Vico and Michelet (Prof. Flint’s Philosophy of History).
[Sidenote: Polytheism receding before Monotheism.]
In some measure, then, we understand how Hindu polytheism, theism, and pantheism are related to each other; we realise in some measure the openness of the Indian mind, and we now ask ourselves how far the Christian doctrine of God has impressed itself upon that open mind. Of the polytheistic masses it has already been pointed out that intelligent individuals will now readily acknowledge that there is truly one God only. Further, that the polytheistic idolatry which is now associated with the masses once extended far higher up the scale, is evident to anyone reading the observations made early in the nineteenth century. Early travellers in India, like the French traveller Tavernier of the seventeenth century, speak of the Indians without distinction as idolaters, contrasting them with the Mahomedans of India.

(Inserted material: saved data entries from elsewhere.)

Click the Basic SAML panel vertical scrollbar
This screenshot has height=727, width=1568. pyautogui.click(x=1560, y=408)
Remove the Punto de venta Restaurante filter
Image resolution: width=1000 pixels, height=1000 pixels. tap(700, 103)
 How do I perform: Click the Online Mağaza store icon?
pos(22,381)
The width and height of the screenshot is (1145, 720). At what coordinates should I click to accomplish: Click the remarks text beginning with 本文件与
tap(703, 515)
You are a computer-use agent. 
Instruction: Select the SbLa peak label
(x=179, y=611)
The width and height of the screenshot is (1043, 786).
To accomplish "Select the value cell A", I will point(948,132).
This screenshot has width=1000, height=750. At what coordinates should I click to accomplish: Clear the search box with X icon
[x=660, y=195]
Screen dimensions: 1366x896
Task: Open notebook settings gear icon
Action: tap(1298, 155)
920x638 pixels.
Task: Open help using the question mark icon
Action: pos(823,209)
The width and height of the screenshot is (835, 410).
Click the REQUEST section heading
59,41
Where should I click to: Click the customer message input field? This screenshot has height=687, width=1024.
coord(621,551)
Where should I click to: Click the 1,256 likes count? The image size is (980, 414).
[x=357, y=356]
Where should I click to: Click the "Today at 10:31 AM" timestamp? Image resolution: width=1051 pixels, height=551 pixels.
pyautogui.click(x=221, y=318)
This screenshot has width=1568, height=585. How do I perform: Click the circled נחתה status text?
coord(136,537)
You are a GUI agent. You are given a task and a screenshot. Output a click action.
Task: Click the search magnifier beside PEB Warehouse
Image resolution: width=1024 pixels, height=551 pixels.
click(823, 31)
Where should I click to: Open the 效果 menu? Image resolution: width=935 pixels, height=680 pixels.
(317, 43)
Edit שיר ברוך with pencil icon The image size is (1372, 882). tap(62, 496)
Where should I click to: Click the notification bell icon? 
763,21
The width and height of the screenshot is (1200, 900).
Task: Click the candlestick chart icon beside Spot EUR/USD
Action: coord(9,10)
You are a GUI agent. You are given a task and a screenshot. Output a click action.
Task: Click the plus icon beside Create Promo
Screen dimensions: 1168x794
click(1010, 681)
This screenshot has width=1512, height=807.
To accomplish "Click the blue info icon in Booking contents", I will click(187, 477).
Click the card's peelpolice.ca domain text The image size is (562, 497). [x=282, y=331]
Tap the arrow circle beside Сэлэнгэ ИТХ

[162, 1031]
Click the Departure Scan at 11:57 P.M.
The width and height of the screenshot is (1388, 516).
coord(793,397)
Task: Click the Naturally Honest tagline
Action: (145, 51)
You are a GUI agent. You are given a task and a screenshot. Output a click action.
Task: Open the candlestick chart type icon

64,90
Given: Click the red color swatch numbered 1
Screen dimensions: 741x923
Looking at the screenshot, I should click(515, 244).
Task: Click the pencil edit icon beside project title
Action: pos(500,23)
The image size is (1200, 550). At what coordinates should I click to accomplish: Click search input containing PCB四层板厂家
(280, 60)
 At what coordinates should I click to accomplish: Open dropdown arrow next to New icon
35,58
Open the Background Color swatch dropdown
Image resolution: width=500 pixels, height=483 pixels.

In the Calcutta Gazette of 1816, Raja Rammohan Roy, the learned opponent of Hindu idolatry, the Erasmus of the new era, is called the discoverer of theism in the sacred books of the Hindus. Rammohan Roy himself disclaimed the title, but writing in 1817, he speaks of “the system of idolatry into which Hindus are now completely sunk."[71] Many learned brahmans, he says in the same pamphlet, are perfectly aware of the absurdity of idol worship, indicating that the knowledge belonged only to the scholars. His own object, he said, was to declare the unity of God as the real thought of the Hindu Scriptures. Across India, on the Bombay side, we find clear evidence of the state of opinion among the middle class in 1830, from the report of a public debate on the Christian and Hindu religions. The antagonists were, on the one side, the Scottish missionary Dr. John Wilson and others, and on the other side two leading officials of the highest Government Appellate Court, men who would now rank as eminent representatives of the educated class. One of these demanded proof that there was only one God.[72]
[Sidenote: The beginning of the nineteenth century.]
[Sidenote: Monotheistic belief a broadening wedge between pantheism and polytheism.]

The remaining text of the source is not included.